Von dem Schadensausgleich, mit dem der Bund die Folgen der Einführung der Besteuerung der vom Jugendamt bezahlten Tagesmütter ab gestern abfedert, profitiert nur ein Teil der betroffenen Frauen. Der andere zahlt umso kräftiger drauf.

Private Tagesmütter haben immer schon Steuern und Sozialabgaben abgeführt. Nicht so die öffentlich finanzierten Frauen (und wenige Männer). Entsprechend knauserig konnte das Dortmudner Jugendamt bei ihrer Honorierung sein: Bislang gab es drei Euro pro Kind und Stunde.
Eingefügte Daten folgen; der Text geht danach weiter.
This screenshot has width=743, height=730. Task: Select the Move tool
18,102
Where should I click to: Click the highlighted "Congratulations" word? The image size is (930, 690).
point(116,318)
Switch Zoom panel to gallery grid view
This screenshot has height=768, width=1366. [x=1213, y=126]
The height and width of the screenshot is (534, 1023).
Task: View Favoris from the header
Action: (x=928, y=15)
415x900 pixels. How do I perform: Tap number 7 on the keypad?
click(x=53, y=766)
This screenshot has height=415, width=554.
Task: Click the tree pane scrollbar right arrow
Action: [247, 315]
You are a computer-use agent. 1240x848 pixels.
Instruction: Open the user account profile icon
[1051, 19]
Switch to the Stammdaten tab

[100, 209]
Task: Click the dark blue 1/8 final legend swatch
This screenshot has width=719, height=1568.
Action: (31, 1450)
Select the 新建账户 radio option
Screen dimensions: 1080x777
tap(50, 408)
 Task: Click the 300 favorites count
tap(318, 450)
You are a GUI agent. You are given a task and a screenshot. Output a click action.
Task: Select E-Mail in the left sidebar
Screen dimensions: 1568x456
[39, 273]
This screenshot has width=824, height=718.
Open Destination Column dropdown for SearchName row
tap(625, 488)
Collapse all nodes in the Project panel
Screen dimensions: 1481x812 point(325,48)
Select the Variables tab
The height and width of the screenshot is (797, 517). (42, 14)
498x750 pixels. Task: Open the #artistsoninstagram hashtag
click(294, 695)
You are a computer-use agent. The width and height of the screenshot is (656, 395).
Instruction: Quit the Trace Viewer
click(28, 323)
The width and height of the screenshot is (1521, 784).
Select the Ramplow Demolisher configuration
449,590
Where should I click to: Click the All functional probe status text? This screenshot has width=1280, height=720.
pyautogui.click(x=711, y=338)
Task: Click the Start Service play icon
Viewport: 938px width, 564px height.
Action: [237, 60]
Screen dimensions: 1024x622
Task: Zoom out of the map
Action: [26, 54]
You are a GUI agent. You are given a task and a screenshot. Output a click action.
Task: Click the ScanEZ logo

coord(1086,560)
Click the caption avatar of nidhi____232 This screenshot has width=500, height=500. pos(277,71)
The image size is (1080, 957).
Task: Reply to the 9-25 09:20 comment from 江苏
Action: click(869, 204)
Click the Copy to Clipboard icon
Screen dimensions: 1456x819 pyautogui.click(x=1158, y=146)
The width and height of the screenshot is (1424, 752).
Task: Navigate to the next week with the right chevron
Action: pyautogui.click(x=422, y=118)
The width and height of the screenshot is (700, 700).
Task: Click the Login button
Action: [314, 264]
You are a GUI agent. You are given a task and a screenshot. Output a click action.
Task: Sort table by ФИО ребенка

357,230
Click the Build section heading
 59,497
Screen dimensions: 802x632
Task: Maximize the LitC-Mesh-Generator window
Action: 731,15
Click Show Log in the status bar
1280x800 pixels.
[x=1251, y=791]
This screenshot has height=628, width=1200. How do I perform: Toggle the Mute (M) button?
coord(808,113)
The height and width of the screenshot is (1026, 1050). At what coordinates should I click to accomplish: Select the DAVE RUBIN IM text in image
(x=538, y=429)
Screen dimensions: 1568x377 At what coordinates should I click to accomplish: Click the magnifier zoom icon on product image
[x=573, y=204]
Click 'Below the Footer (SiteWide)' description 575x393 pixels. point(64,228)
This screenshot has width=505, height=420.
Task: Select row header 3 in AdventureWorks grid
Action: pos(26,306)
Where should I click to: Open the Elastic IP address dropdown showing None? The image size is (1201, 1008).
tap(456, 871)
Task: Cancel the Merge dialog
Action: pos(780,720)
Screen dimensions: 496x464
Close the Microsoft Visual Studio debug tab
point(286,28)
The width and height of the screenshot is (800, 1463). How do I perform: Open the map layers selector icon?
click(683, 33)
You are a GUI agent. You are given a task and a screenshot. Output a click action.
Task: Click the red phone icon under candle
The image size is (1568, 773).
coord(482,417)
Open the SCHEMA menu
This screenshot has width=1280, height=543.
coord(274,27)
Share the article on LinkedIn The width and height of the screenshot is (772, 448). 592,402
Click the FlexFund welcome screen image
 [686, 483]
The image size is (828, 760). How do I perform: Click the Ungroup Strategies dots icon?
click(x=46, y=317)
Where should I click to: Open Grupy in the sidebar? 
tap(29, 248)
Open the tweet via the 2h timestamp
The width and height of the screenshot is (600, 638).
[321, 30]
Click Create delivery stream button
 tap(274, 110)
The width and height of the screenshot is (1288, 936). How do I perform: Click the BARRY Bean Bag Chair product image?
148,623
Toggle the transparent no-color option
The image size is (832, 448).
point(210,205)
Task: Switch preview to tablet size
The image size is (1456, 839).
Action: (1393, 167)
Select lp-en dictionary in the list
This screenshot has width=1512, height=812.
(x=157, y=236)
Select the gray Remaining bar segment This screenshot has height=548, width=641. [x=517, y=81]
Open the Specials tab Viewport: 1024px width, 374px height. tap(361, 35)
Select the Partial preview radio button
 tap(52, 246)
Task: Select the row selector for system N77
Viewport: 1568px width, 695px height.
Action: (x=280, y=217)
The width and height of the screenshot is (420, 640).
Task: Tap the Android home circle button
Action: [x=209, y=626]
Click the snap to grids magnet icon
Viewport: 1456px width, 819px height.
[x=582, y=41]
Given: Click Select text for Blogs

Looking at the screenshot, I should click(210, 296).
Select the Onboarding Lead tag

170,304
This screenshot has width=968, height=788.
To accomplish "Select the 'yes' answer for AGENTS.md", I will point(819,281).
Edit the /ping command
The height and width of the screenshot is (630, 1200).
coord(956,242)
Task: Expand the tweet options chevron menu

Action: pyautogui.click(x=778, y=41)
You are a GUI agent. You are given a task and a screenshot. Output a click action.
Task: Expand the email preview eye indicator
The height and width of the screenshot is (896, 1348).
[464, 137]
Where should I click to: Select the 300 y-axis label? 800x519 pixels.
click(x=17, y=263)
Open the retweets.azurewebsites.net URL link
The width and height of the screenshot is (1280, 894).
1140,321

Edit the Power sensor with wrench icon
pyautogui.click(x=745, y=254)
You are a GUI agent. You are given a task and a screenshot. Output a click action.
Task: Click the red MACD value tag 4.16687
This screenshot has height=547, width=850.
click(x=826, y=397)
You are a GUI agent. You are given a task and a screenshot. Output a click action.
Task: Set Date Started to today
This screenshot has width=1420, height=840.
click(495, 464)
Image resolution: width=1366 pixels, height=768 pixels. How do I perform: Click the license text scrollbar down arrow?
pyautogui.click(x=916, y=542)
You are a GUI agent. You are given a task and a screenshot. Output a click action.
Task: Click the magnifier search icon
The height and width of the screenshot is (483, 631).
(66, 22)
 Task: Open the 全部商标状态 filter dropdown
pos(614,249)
Wer alleinstehend ist und die Kinder entweder in den eigenen vier Wänden oder in speziell für diesen Zweck angemieteten Räumen betreut, kommt mit dem Dumpinglohn auch weiterhin zurecht.

Denn zum Ausgleich der zum 1. Januar 2009 eingeführten Gleichstellung bei der Steuer- und Abgabenlast dürfen diese Frauen ihre Aufwendungen etwa für Spiel- und Bastelmaterialien, Nahrungsmittel, Ausstattung, Versicherungen oder Freizeitgestaltung beim Finanzamt steuermindernd als Betriebsausgaben geltend machen. Entweder sie führen Einzelnachweise (da fällt das lästige Sammeln von Belegen an) oder sie nehmen die neue Pauschale von bis zu 300 Euro pro Monat und Kind (bei 40 Stunden) in Anspruch.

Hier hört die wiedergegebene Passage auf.